De plus en plus, souligne Merchant, le suivi d’email, comme on l’appelle poliment, n’est plus l’apanage des grandes entreprises. Des particuliers l’utilisent pour surveiller leurs collègues, leurs concurrents, leurs proches. Pour Florian Seroussi, le fondateur de One More Company, 19 % de tous les e-mails conversationnels (c’est-à-dire envoyés par nos relations directes) seraient désormais tracés, soit un e-mail sur 5. Comme le soulignent (.pdf) les chercheurs de Princeton, Steven Englehardt, Jeffrey Han et Arvind Narayanan du Centre pour la politique des technologies de l’information qui pilote un observatoire sur la collecte des données, aucun d’entre nous n’a jamais consenti à ce pistage. Ca n’empêche pas le pistage de se développer, non pas seulement pour valider les e-mails des destinataires ou suivre le taux d’ouverture, mais plus encore pour revendre des informations aux principaux exploiteurs de données que sont Acxiom et ses concurrents.

Pour Florian Seroussi, c’est le développement des liens sponsorisés dans Gmail qui a sonné comme un signal pour prendre d’assaut les boites mails des utilisateurs. Pour Andrei Afloarei, chercheur à Bitdefender, c’est plutôt le développement du spam qui a développé ces techniques, notamment pour pouvoir vendre des listes de mails validés. Aujourd’hui, ce sont les géants de l’internet qui utilisent le plus ces techniques, comme Amazon, Facebook ou Mailchimp. « Lorsque Facebook vous envoie un e-mail vous informant d’une nouvelle activité sur votre compte, il s’informe du lieu où vous êtes, de l’appareil que vous utilisez ou de la dernière photo que vous avez prise – il capte tout ».

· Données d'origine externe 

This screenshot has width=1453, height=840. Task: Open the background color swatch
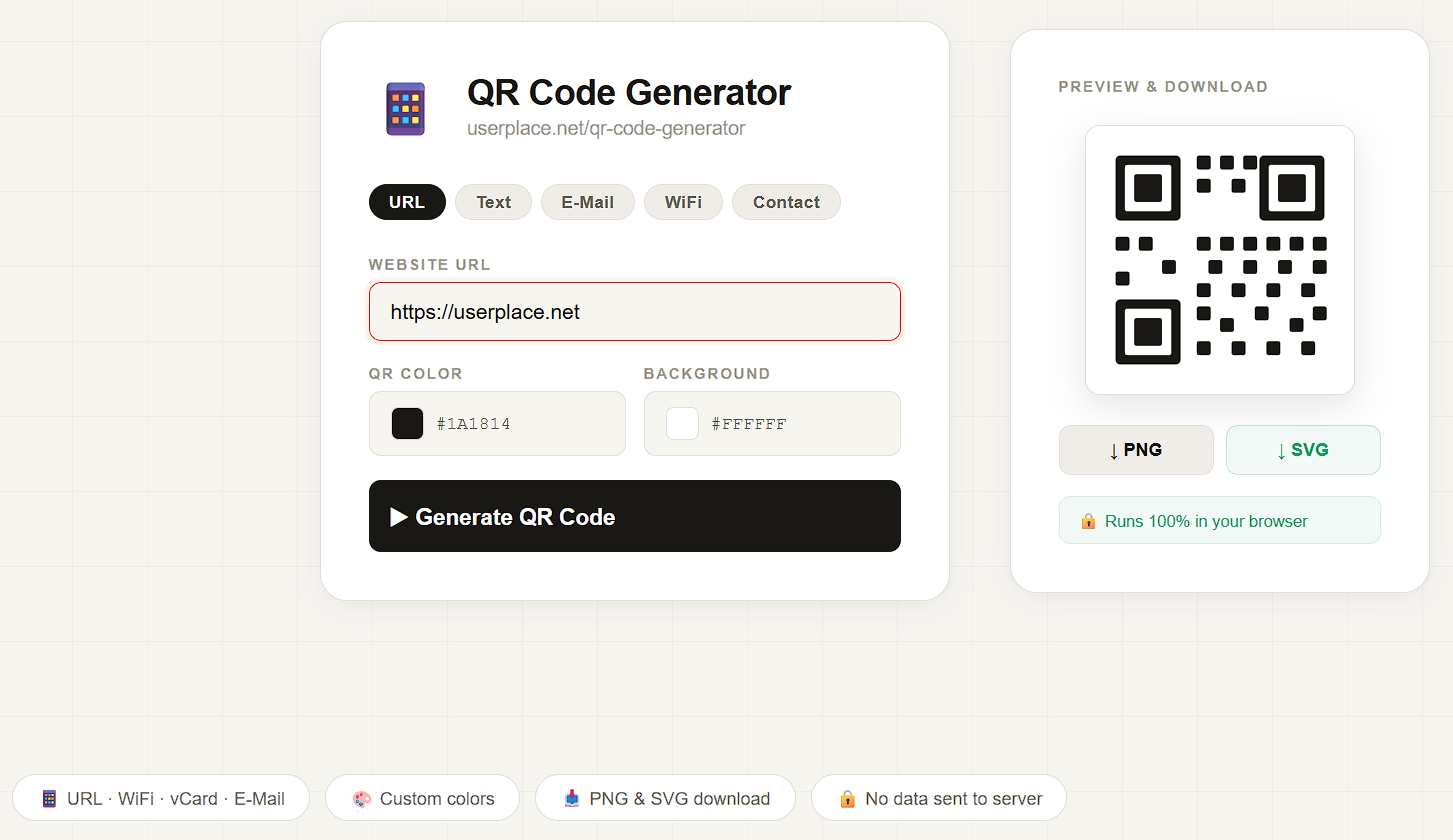[x=682, y=423]
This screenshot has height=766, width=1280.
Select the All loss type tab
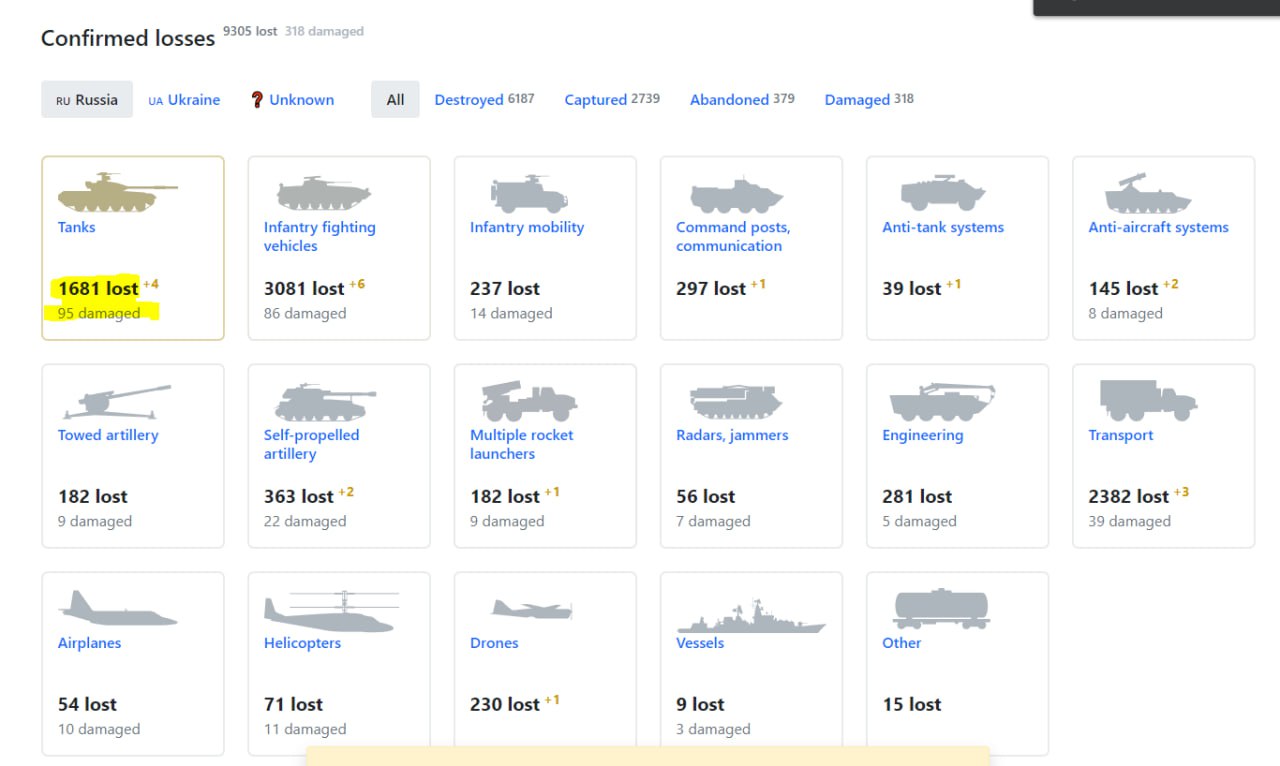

Quand il travaillait sur son livre sur l’iPhone, Brian Merchant a installé Streak pour voir si les e-mails qu’il envoyait à des gens d’Apple sans obtenir de réponses étaient lus. Il pouvait même constater qu’ils étaient ouverts plusieurs fois, sur des machines différentes, et donc qu’ils étaient diffusés à l’intérieur d’Apple. Il a même envoyé un mail à Tim Cook, le PDG d’Apple qui a été lu immédiatement, sur une machine Windows (ce qui ne signifie pas que Cook ait nécessairement un ordinateur Windows, peut-être qu’il sous-traite sa correspondance privée à une firme dédiée).

Reste que tout un chacun peut apprendre par exemple où se trouve son correspondant via ces méthodes. En envoyant un message aux candidats aux élections américaines de 2016, il était ainsi possible de connaître les appareils qu’ils utilisaient, leur adresse IP et donc là où ils se trouvaient… On peut aussi déduire l’emploi du temps de quelqu’un selon l’heure où il ouvre ses e-mails. D’ailleurs Brian Merchant a aussi utilisé Streak pour suivre des proches… sans en tirer grande fierté.

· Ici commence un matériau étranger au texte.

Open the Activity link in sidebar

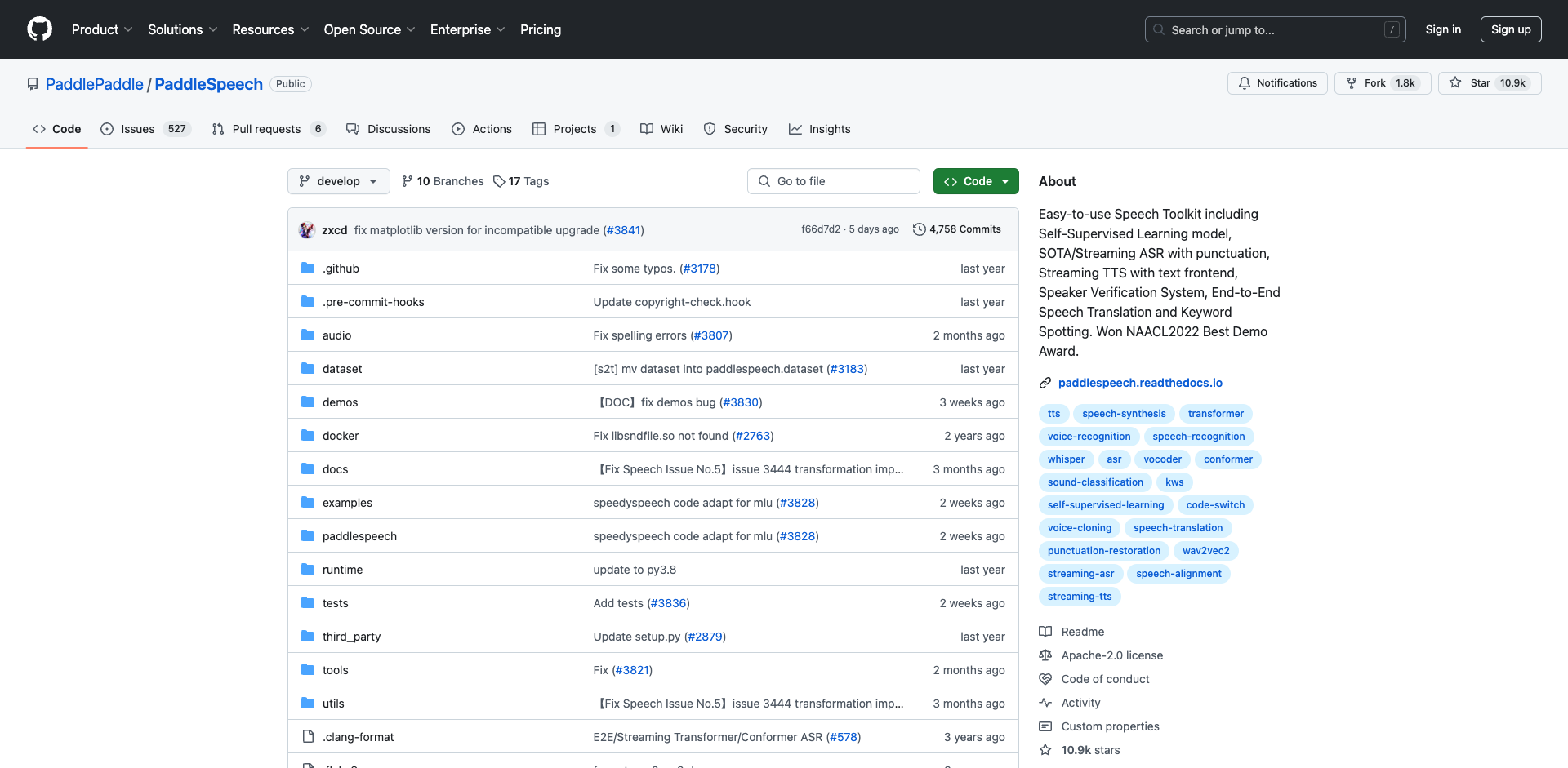(1080, 703)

Les chercheurs de Princeton soulignent enfin que le pistage de nos e-mails évolue. Ils ont étudié plus de 14 000 newsletters et mailing-list des sites et services les plus populaires du web pour montrer que 85 % contenaient des traceurs et que 30 % récupèrent nos adresses e-mails pour la revendre ou la diffuser ailleurs. Cela signifie que si vous souscrivez à une lettre d’information, même connue, il y a une chance sur 3 que le service marketing partage votre adresse avec des services tiers comme les data brokers, notamment si vous l’ouvrez ou si vous cliquez sur un des liens qui vous sont proposés qui disposent d’identifiants uniques pour savoir qui a cliqué.

Les outils de suivi de mails se démocratisent. Les protections aussi. Ugly Mail, PixelBlock, Senders… permettent d’identifier les courriels qui contiennent une image invisible voire d’empêcher de les ouvrir… et également d’identifier vos amis qui utilisent ces services. L’autre solution consiste à bloquer par défaut toute image dans votre messagerie. Radical, mais efficace. Sauf que les méthodes évoluent. Les systèmes peuvent aussi appeler des couleurs ou des polices de caractères spécifiques… ou des liens. Tout est bon pour vous tracer !

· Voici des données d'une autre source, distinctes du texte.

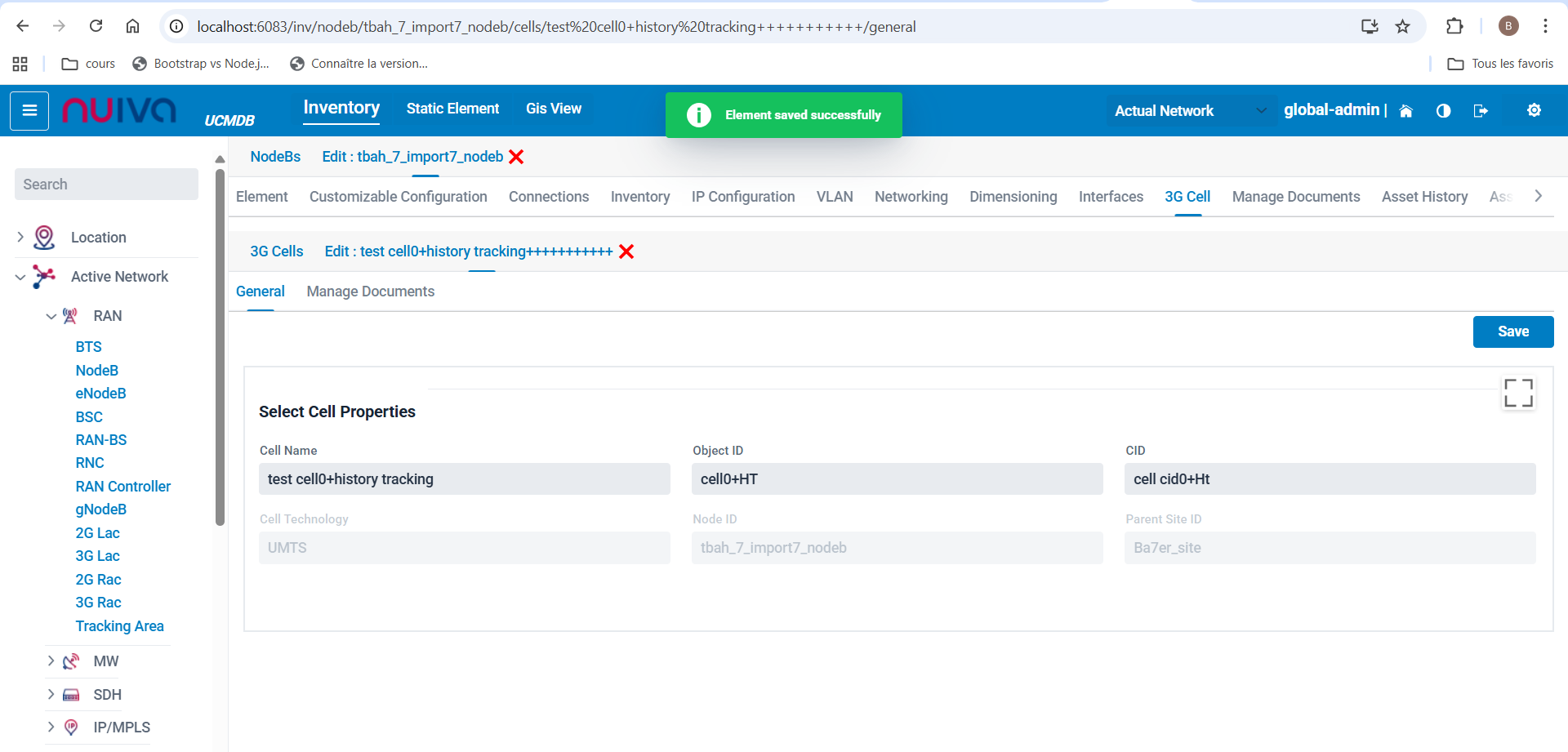Open the eNodeB link in sidebar
Screen dimensions: 1568x752
(x=100, y=394)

Pour John-Henry Scherck, consultant en marketing, il suffirait pourtant que Gmail décide d’informer un peu mieux les utilisateurs en mettant en lumière ces pratiques pour peut-être aider à prendre conscience du problème. Reste que, à moins que les fournisseurs de services décident où soient obligés de bloquer le pistage, le risque le plus probable est que celui se généralise totalement.